# Are gaming consoles coming to an end?



## sam9s (Aug 24, 2016)

The title says it all, what do fellow members have to say here ..

PlayStation Now brings Sony games to Windows PC this fall - CNE



> Several months ago, Microsoft announced that when you buy future Xbox games, you'll be able to play them both on Windows 10 machines as well as on the Xbox One -- that's strike one for gaming consoles.
> 
> And it was just announced: Coming this fall you'll be able to play PlayStation 3 games on your Windows PC or tablet via the internet with Sony's streaming game service, PlayStation Now. Granted, these aren't the newest PlayStation 4 games, but to me this is a huge move by Sony. Not only is it a way to introduce non-PlayStation owners to their games on a PC and untether gamers from their big screen TVs, but it could potentially lead to more future games being available online without the console. Now that's strike two against consoles.
> 
> So let me ask you this, with two big console players offering their games on PCs, is the writing on the wall for gaming consoles? Or, is it just the company's way of expanding their audience and reach to make their games accessible without the use of a console? Given this announcement by Sony to bring their games online, are you buying in and willing to try them on your Windows PC, or are sticking it out with a console? Share your thoughts. I look forward to reading your thoughts.


----------



## warfreak (Aug 24, 2016)

No. Consoles have a niche market of their own. There are a whole lot of people who are overwhelmed by the very idea of "assembling" a gaming PC. Also, the cost associated with PC hardware assembly is always high. So you have consoles. Dedicated for the sole purpose of gaming. Just plug in your TV and internet, mount your game DVD(or download from store or both) and you are set.

What we are looking at here is "convergence". They will soon evolve into streaming boxes that we are seeing nowadays with Steam, Nvidia, Apple, Amazon, Sony, Microsoft and others pushing their own streaming devices.

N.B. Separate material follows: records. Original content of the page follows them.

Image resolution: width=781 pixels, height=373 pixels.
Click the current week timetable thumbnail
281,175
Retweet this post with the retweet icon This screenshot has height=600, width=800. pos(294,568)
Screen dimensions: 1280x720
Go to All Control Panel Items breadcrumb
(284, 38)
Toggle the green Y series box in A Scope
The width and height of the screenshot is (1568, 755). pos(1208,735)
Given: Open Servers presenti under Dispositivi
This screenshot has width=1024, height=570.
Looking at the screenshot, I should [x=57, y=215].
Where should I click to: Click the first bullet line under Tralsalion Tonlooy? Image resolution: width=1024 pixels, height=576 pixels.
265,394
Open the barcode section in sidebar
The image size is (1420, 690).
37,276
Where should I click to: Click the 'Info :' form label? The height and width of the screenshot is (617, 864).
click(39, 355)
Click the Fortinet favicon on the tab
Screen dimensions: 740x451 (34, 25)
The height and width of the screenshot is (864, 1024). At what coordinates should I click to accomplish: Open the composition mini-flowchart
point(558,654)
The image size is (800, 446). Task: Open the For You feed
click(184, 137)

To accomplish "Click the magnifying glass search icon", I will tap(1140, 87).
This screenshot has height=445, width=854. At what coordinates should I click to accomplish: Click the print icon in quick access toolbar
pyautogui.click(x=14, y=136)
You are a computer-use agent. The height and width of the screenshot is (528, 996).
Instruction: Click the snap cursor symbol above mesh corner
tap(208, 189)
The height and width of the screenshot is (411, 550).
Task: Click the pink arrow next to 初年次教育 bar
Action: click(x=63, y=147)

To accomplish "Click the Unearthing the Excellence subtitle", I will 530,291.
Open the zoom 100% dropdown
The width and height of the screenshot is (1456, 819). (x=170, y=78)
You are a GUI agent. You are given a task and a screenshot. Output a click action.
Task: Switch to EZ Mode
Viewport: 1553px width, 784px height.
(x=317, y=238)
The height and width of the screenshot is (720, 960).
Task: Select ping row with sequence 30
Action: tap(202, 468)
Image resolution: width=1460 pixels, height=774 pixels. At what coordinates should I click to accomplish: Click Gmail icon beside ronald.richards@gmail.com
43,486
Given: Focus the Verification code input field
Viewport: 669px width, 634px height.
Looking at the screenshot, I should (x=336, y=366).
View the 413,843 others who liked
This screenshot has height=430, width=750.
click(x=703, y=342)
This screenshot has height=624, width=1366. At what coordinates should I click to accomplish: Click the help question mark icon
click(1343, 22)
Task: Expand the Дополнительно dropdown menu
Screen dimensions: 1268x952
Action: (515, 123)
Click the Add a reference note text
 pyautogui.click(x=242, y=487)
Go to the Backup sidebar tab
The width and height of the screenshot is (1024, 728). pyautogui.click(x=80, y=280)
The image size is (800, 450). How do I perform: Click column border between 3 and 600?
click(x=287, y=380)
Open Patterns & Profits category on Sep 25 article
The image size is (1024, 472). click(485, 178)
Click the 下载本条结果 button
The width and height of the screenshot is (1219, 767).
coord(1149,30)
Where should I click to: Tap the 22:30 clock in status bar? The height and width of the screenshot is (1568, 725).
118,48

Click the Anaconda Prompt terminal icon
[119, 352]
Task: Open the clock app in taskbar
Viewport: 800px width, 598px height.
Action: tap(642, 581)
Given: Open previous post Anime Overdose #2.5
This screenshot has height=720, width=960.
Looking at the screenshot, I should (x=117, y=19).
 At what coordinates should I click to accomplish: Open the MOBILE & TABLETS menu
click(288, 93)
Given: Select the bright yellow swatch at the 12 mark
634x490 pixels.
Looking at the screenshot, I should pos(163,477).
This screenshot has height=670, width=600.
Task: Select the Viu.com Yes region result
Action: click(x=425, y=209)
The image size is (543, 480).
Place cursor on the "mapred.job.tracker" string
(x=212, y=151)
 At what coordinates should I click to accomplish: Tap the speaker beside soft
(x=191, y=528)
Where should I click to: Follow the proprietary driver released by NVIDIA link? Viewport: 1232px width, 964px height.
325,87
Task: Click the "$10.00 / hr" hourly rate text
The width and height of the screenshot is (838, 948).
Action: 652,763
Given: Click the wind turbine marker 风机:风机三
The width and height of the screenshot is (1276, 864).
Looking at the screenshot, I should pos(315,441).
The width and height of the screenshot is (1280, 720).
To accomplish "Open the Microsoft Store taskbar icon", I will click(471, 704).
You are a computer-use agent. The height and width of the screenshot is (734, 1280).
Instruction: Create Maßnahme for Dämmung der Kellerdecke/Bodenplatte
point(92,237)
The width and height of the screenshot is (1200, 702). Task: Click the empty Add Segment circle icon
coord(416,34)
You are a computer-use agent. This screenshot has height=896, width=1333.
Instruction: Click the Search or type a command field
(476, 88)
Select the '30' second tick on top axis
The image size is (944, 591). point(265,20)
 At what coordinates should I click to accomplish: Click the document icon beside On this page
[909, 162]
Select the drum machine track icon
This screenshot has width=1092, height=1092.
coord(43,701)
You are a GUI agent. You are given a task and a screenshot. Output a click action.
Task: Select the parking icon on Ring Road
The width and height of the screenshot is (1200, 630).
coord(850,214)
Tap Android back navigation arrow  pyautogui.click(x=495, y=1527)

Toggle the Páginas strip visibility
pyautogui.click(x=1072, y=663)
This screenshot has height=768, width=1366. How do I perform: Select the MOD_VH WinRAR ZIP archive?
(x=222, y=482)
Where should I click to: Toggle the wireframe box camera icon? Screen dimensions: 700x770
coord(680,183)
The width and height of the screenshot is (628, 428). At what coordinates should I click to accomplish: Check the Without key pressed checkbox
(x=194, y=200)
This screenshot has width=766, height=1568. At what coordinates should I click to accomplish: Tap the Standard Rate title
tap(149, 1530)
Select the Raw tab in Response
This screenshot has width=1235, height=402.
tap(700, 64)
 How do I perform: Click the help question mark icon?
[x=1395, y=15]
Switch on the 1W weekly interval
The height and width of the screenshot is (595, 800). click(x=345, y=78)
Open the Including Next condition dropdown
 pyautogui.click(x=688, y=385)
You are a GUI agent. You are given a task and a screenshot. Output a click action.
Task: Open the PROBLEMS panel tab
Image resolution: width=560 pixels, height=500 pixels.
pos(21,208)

For this very reason, gaming consoles will not go away. On the other hand, it will be even more saturated with all the major tech from Microsoft to Sony (Even Amazon and Google) dabbling in the console market.


----------



## gameranand (Aug 30, 2016)

Lets see.
There was a time when it was said for PC gaming that it come to end, given so many exclusives on the consoles. But PC survived it anyway and now many exclusives are coming to PC well.
Now if you talk about consoles, the same theory exists, people buy it because they don't any BS or anything that comes with PC. Just plug and play, almost all games will run nicely on your console as it has been tested on the same device that you are using. Same hardware is everywhere so testing gets easier for the developers. With PC there are more number of combinations so optimization is sometimes not upto the mark. So you see console gamer's don't just buy for exclusives but for easy setup as well. 

Now we are seeing the trend that exclusives are not exclusives anymore. Devs are exploring the other platforms, but you see PC is kind of in the middle. Any PS exclusive will come to PC before Xbox because well they are kind of rivals. PC is common ground and so PC is seeing exclusives from both the sides. Also with MP, now Devs want a larger base and so crossplatform MP is the way to go and many Devs are liking this idea. And thus we are getting exclusives from the those sides.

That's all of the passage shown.